É precisamente esse período inicial, de formação, o mais revelador e assombroso, porque não é necessário ser um estudioso, um especialista em Flaubert, para perceber de que maneira vai se forjando o caráter do homem e a armação de escritor que constrói em torno de si mesmo com afã de experiências, com desejos de descobrir o amor, a paixão, os mistérios da vida. A ambição está presente desde muito cedo, assim como uma surpreendente maturidade. Custa crer que em torno de 1840, com apenas vinte anos, escreveu: “Tenho gana por narrar a mim mesmo. Tudo o que faço é para dar-me um gosto. Se escrevo, é para ler-me. Se me visto, é para ver-me bem. Se sorrio para mim no espelho, é para sentir-me agradável. Esta é a intenção de todos meus atos. Existe melhor amigo que você mesmo? Mas assim como me julgo de maneira favorável, também me julgo sem piedade alguma. Pois há dias em que ambiciono a reputação do mais pobre autor de comédias simples, dias em que me elevo e caio. Portanto, nunca estou à minha verdadeira altura”.

Apreciar a evolução do escritor desde seus escritos mais antigos, aos dezesseis anos, é um presente sem preço que oferece esta edição que, além de uma ampla mostra de seus cadernos de notas, oferece um par de textos jovens de caráter reflexivo, páginas de seus diários, esboços e rascunhos de obras diversas, incluindo as notas preparatórias do que ia ser o segundo volume de Bouvard e Pécuchet, o romance que deixou incompleto. 

Para quem decide se aproximar do território literário de Flaubert são muitos os aspectos que merecem a atenção; surpreende o modo como o autor se mostra crítico e implacável consigo mesmo, declarando-se miserável, sabendo-se orgulhoso, egoísta, vaidoso (“a vaidade, como eu acredito, é o que há no fundo de todas as ações humanas”, anotou). Surpreende comprovar até que ponto essa dureza, esse conhecimento das próprias misérias acaba sendo passado a muitas de suas personagens. Cético, pessimista, o escritor percebeu desde muito cedo as máscaras, as mentiras do círculo social. Desde muito cedo desenhou o mundo com cores escuras, consciente das injustiças, das imoralidades, das desgraças dos desfavorecidos, da brutalidade do ser humano.

O Flaubert iniciante, é o de reflexões como as contidas sob o título de “Agonias”: “A tirania esmaga os povos. É tão belo quando estes se libertam. Sinto que meu coração se desafoga com a palavra liberdade, do mesmo modo que o coração de uma criança bate transbordante de terror ante a palavra fantasma. Nem um nem outro são verdadeiros. São outra ilusão destroçada e outra flor murcha”.

Há momentos em que o jovem se enraiva ante a maldade que observa ao seu redor e nos comove; há outros em que rimos ao comprovar quanta razão tinha: “Dentro de quarenta anos será impossível viver sem deixar de se preocupar com o dinheiro como se fôssemos um banqueiro; me parece que (para a alma) isto equivale a uma espécie de escravidão”.

......

→ **Pedido por escrito A**: Segundo o texto sobre Flaubert, qual romance o escritor deixou incompleto?
→ **Pedido por escrito B**: Escreva a continuação do texto sobre Flaubert a partir de onde ele termina.
As linhas que vêm depois não têm nenhuma relação com o texto sobre Flaubert.

→ **Informações registradas**:
......

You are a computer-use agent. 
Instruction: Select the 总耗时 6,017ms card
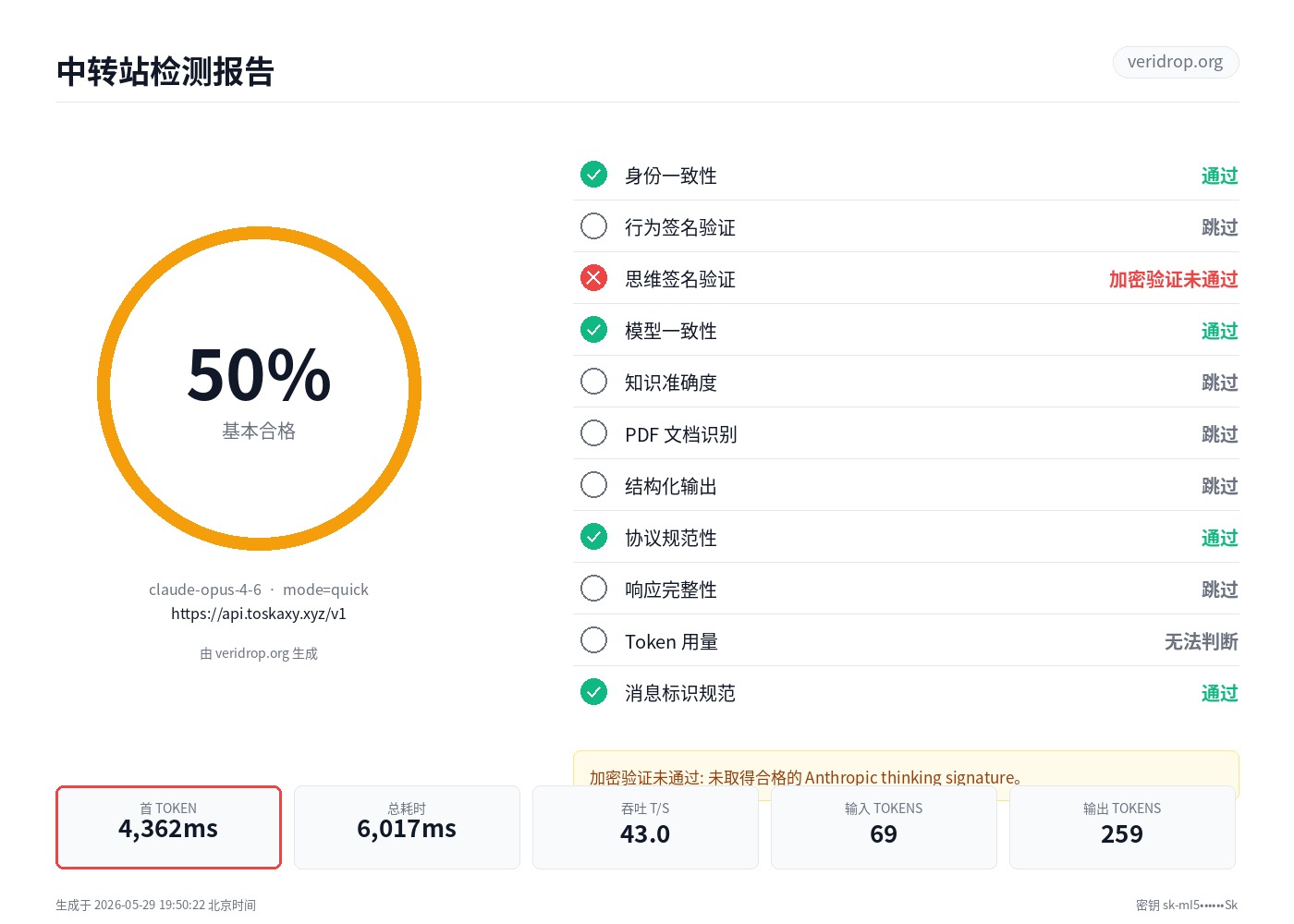coord(407,827)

......

→ **Resultado do exercício A**: Flaubert deixou incompleto o romance Bouvard e Pécuchet.

→ **Resultado do exercício B**:
Há também passagens em que detectamos as angústias de qualquer ser humano incapaz de falar de amor. O homem que não parava de fazer anotações em seus caderninhos necessitava encontrar uma mulher que o quisesse, “uma amante, um anjo”, chegou a dizer, mas também deixou a certeza de seu desdém pelo sexo oposto, criticando, sobretudo, o afã das mulheres de seu tempo pela classe, o renome, o lugar social, assim como as provocações daquelas que ousavam atirar contra a instituição do casamento ou fumar, caso de George Sand, a quem se refere numa anotação e quem pelos costumes e os registros não nos custa nada associar a Emma Bovary. “Quem nunca fala das mulheres não as ama em absoluto, pois a maneira mais honesta de sentir algo é sofrer por ele”, argumentou quem foi capaz de criar um das personagens mais completas e contraditórias da literatura.

Ao seguir Flaubert neste trajeto, observamos sua fixação por temas com o adultério, a ruína econômica, a traição e a mentira; percebemos seus diversos registros, a mistura dos altos pensamentos com as mais sensíveis observações sobre o cotidiano, a convivência da transcendência com o apontamento humorístico, com a afiada ironia. Ao ser testemunha de suas rotinas, de sua metodologia, comprovamos também o perfeccionista que era com seu trabalho, as minuciosas buscas e investigações que fazia antes de escrever suas histórias.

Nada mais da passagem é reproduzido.